WORK TO DO: Arrange the material as a Markdown table with the columns "No." and "Line", numbering each row and omitting blank lines. Begin at the line containing "Click the zoom slider handle in status bar" and end after the line containing "tap(232, 647)", including both, and leave the pictures out of the table.

AVAILABLE RECORDS:
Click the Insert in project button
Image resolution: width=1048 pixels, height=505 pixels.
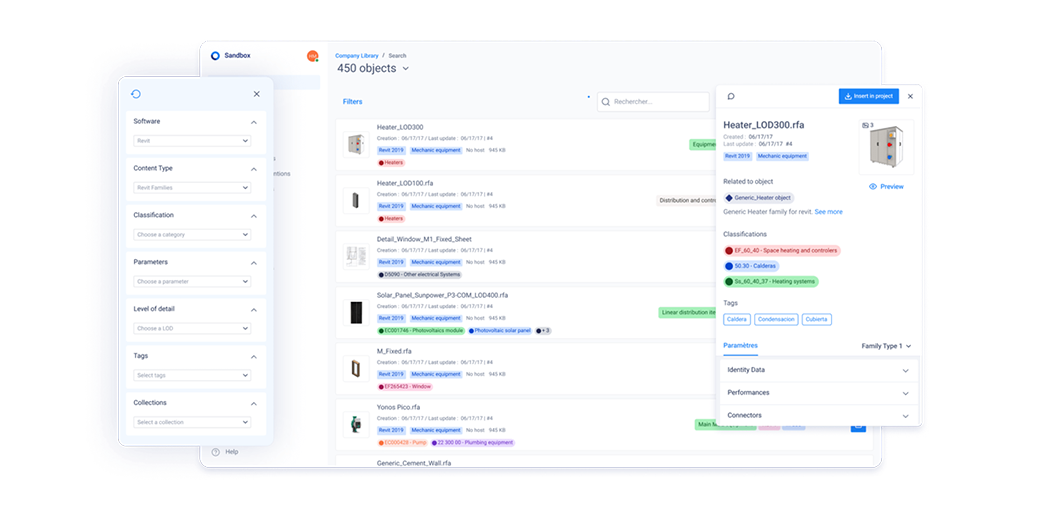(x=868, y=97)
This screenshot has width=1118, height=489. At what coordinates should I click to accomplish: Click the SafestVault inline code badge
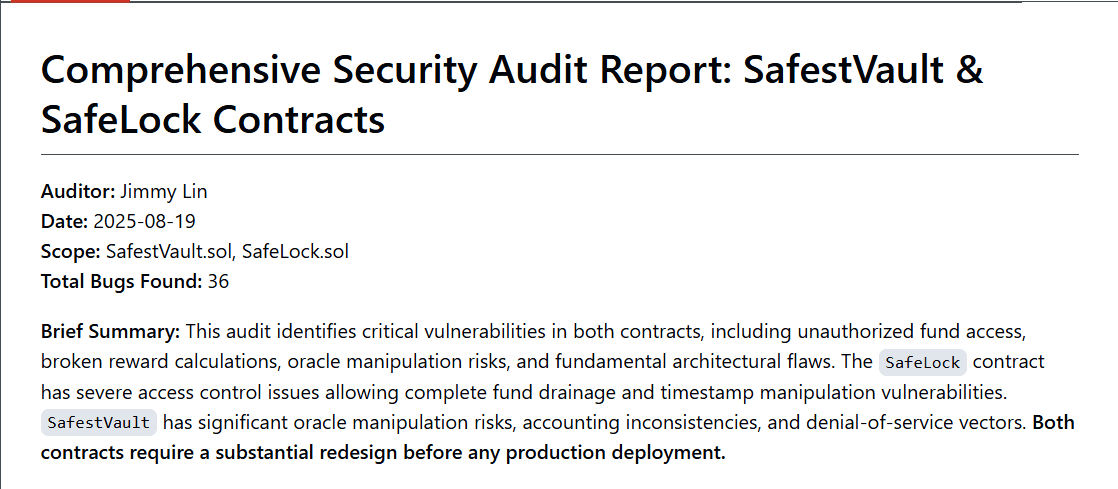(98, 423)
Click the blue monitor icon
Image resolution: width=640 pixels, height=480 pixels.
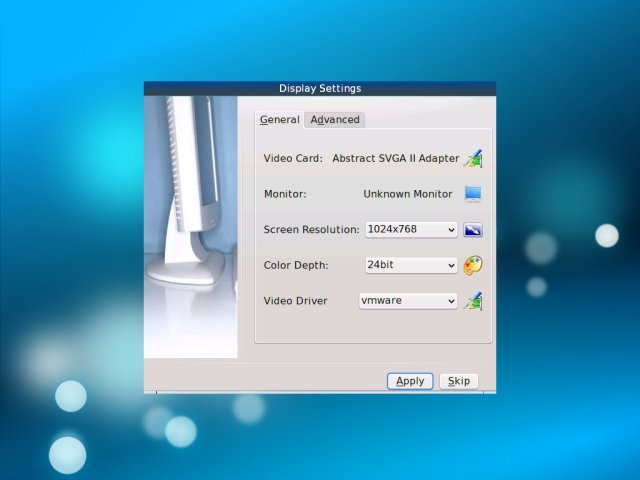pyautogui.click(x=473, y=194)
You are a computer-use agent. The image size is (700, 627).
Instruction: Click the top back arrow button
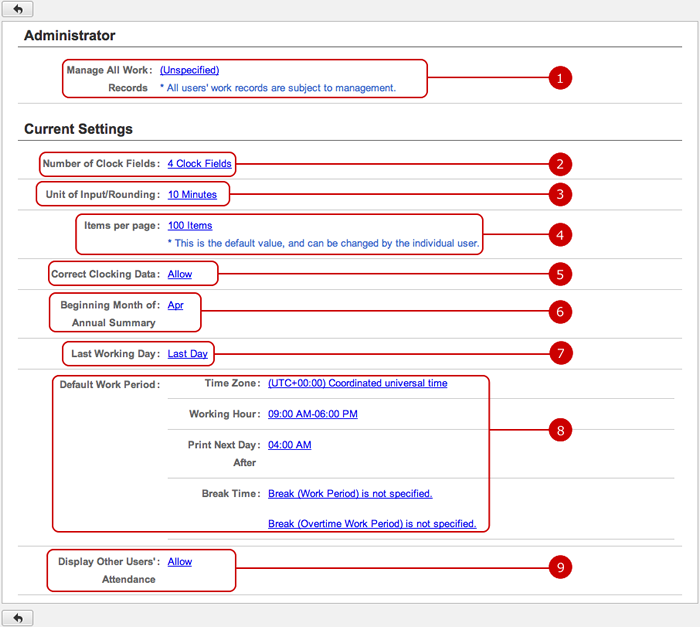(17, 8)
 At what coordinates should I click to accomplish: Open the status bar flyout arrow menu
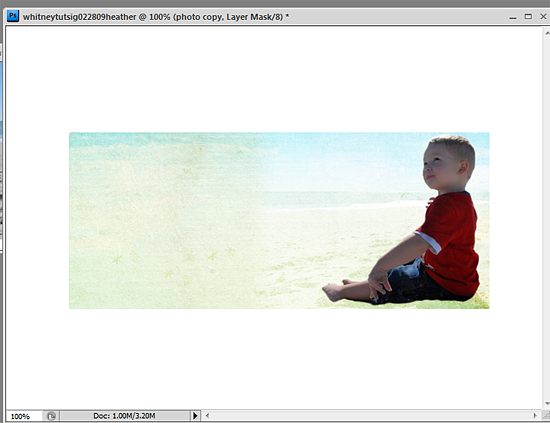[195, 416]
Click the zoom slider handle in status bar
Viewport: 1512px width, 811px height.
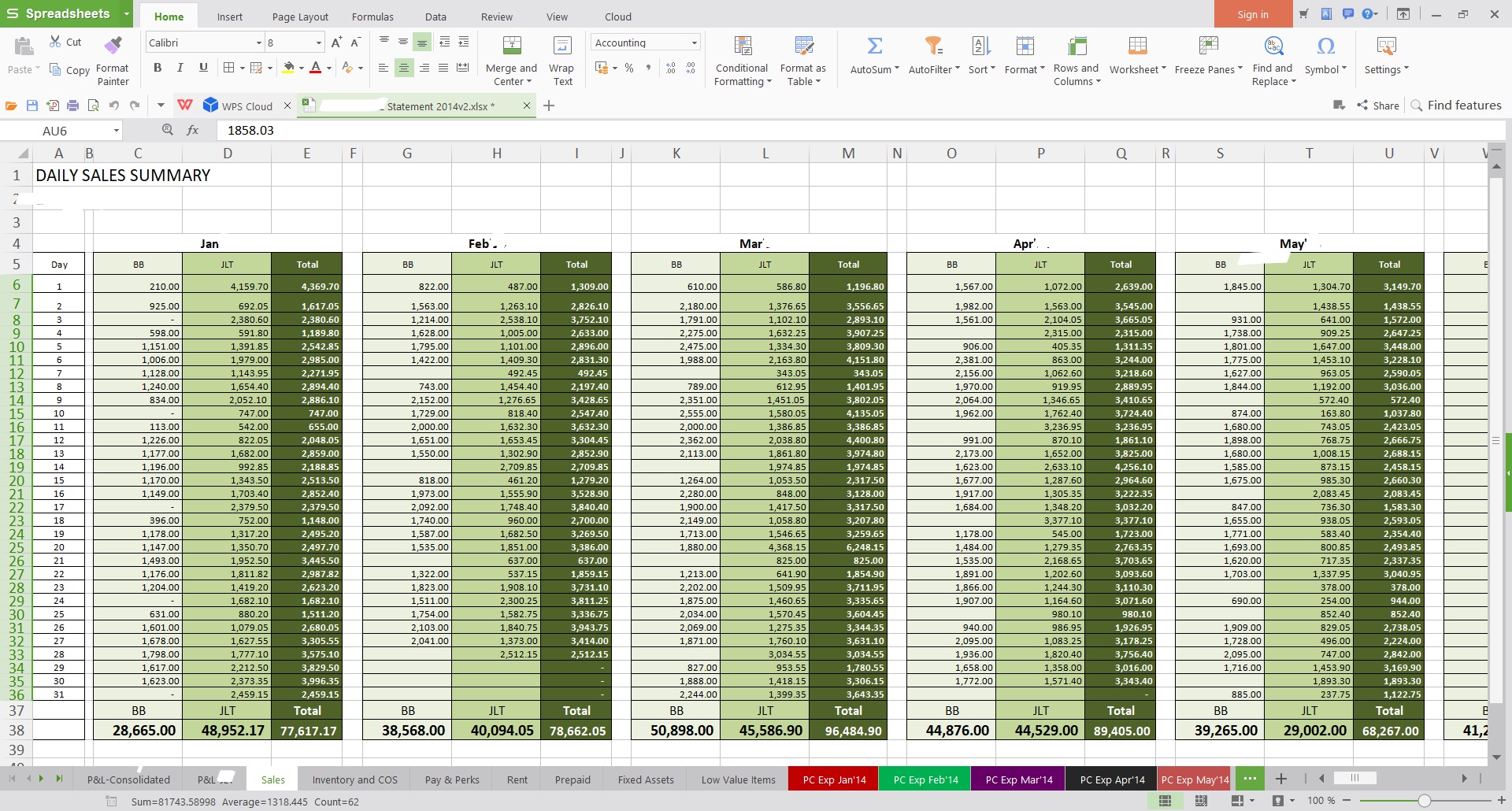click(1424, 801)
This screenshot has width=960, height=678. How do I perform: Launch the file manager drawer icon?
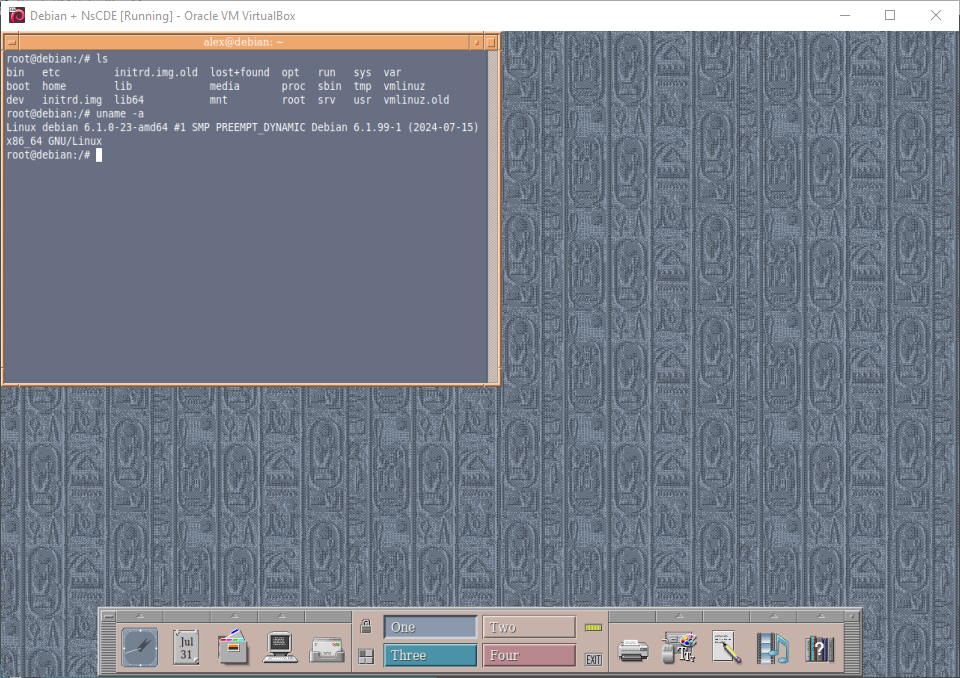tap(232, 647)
...
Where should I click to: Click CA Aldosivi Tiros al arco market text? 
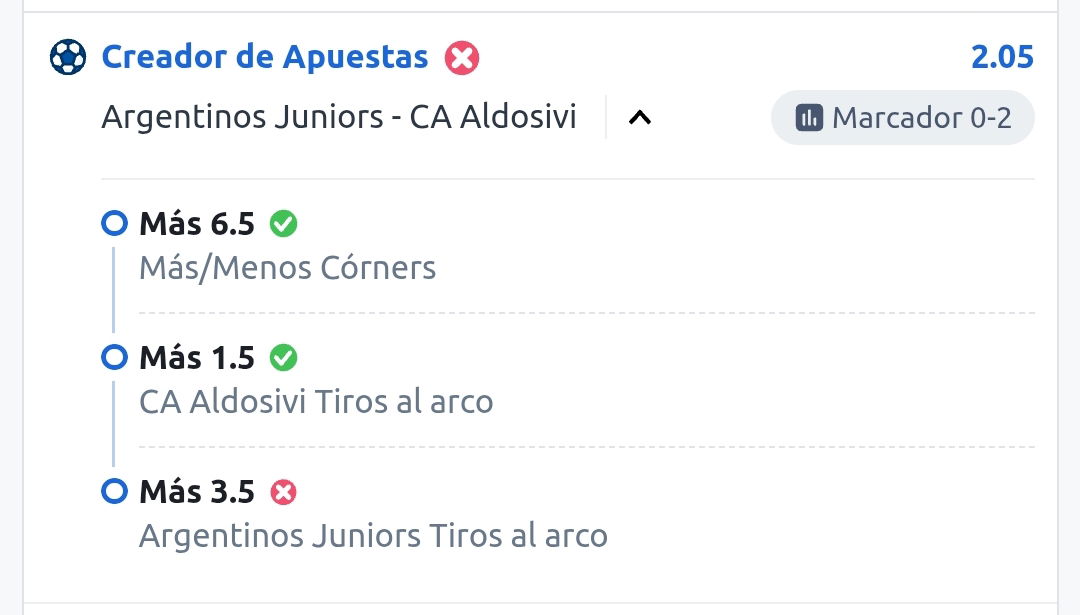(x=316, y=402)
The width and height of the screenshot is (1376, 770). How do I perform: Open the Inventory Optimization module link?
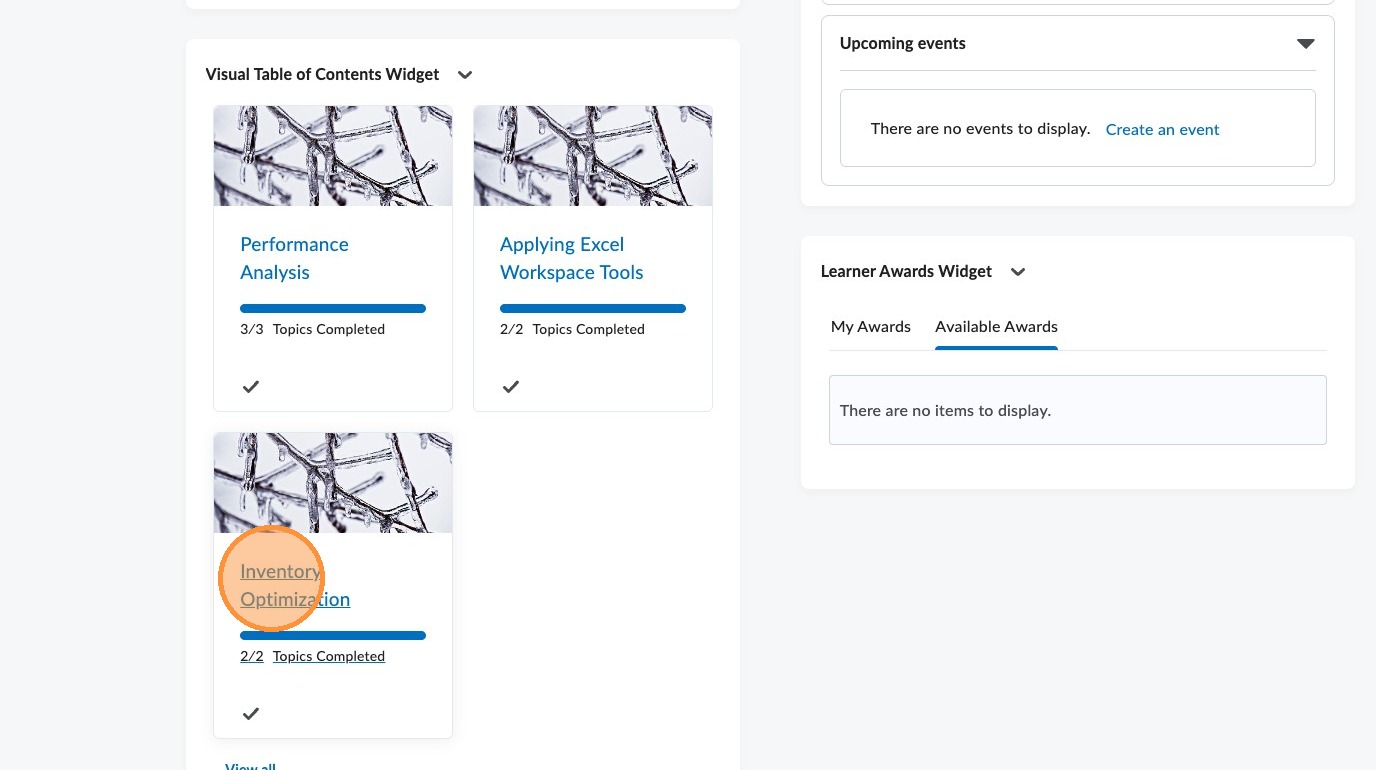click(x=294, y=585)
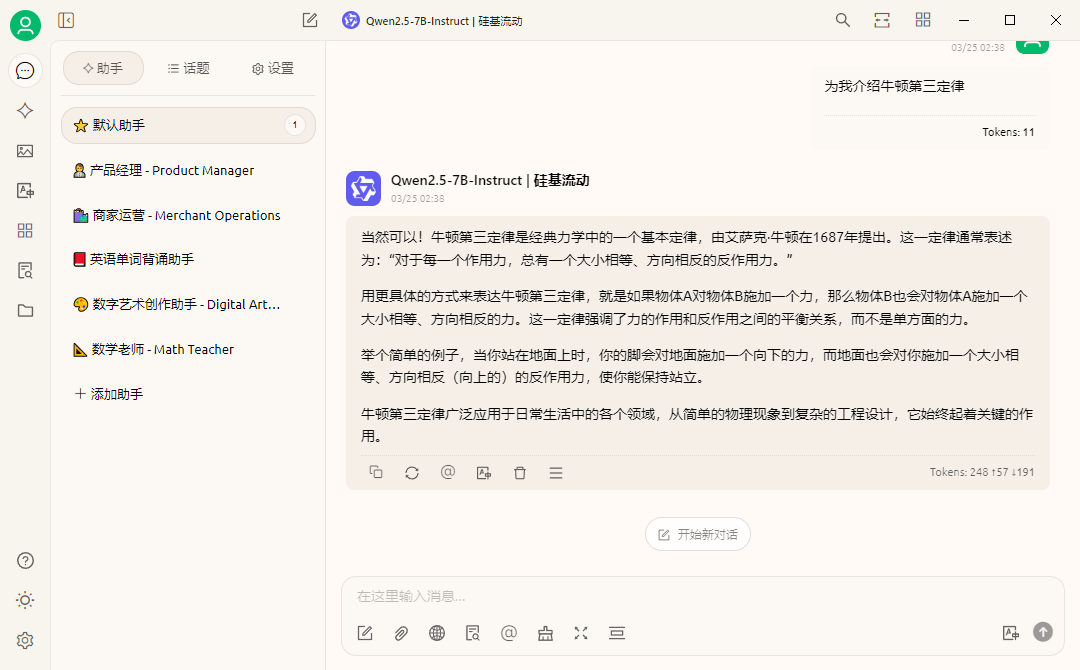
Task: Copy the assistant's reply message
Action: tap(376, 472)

EXPECTED ANSWER:
| No. | Line |
|---|---|
| 1 | Click the zoom slider handle in status bar |
| 2 | Viewport: 1512px width, 811px height. |
| 3 | click(1424, 801) |
| 4 | This screenshot has width=960, height=678. How do I perform: Launch the file manager drawer icon? |
| 5 | tap(232, 647) |